From 1863, the Bousfield family lived at "Alpha Villa", a substantial house on the east side of Ampthill Road. Much of the family’s activities were connected with Methodism in and around Bedford. They were particularly interested in Southend Wesleyan Chapel, for which they donated land and other financial support - a building that still stands at the south corner of Ampthill Road and Offa Road. Their religious activities are recorded in many of the entries that appear in the diaries. From 1882 onwards, Charlotte was actively involved in the temperance movement. In the latter part of his life, Edward qualified as a barrister.

==Diaries==
Charlotte began writing her diaries in the hope that they "will be profitable to myself & perhaps interesting to my children". The manuscripts cover the years 1878 to 1919 and run to some 500,000 words written in four volumes. An edited version of much of the contents of the first three of these volumes, covering part of the period when the author and her family lived at Bedford, has been published by the Bedfordshire Historical Record Society, accompanied by a scholarly introduction, biographical postscript and index.
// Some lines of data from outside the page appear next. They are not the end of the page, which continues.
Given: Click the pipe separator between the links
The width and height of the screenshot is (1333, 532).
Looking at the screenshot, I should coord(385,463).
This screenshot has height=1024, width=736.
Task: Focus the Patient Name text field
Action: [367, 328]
The text of the diaries gives detailed insight into the attitudes and activities of a well-educated and reasonably prosperous woman with firmly held Methodist convictions. There is also much material about the education and evolving careers of the author's five children who survived infancy. Evidence appears on topics such as the speed and efficiency of the postal system, the importance of the by then well-developed railway system on mobility (at least for the better-off part of the population) and the limited range of opportunities then available for women. There is also some reference to domestic staff and workers.

==Later life==
Charlotte and her husband departed from Bedford in 1903 and moved to Nottingham in order to be closer to their two surviving daughters. Edward died in 1916 but Charlotte continued her activities in temperance and other causes almost until the end of her life, delivering her last public speech in 1929. She died at Nottingham on 20 September 1933.